Dilansir dari CNBC International, yield Treasury berjangka pendek yakni tenor 2 tahun turun 1 bp ke posisi 4,35%. Sedangkan yield Treasury benchmark tenor 10 tahun naik 2,2 bp menjadi 3,513%.

Data ekonomi yang dirilis baru-baru ini telah memberikan gambaran beragam untuk ekonomi AS. Angka-angka termasuk indeks manajer pembelian (PMI) manufaktur ISM pekan lalu menunjukkan perlambatan aktivitas ekonomi, sementara data pekerjaan AS baru-baru ini mencerminkan ketahanan.

Hal ini telah mendorong beberapa investor untuk percaya bahwa suku bunga dapat tinggi lebih lama atau terus dinaikkan oleh The Fed dalam perjuangannya melawan inflasi yang terus-menerus tinggi.

Setelah empat kali kenaikan suku bunga 75 bp, The Fed diperkirakan hanya akan menaikkan suku bunga sebesar 50 bp pada pertemuan Desember. Banyak investor khawatir tentang laju kenaikan suku bunga yang membawa ekonomi AS ke dalam resesi.

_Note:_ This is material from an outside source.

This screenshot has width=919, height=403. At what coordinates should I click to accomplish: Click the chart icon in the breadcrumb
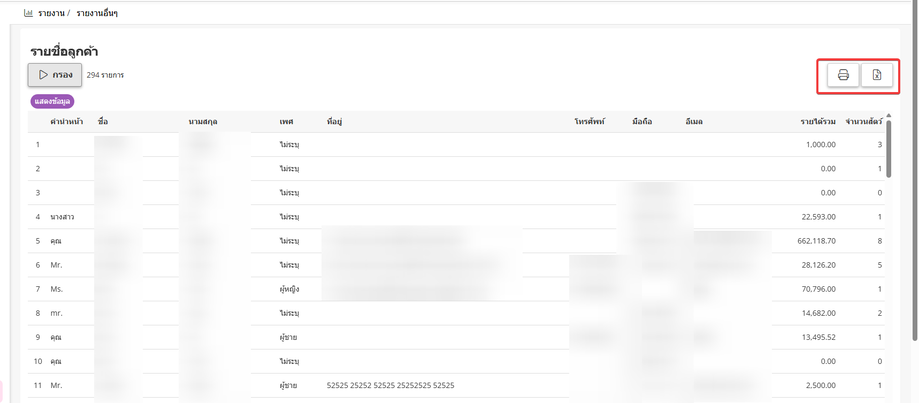point(28,12)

Investor juga menanti serangkaian rilis data ekonomi menjelang pertemuan The Fed berikutnya dan akan memindai mereka untuk mendapatkan petunjuk tentang pandangan The Fed tentang keadaan ekonomi AS dan keputusan kebijakan moneter di masa depan.

Data tersebut termasuk klaim pengangguran awal pekan lalu yang dirilis pada Kamis mendatang dan data inflasi dari sisi produsen pada Jumat pekan ini.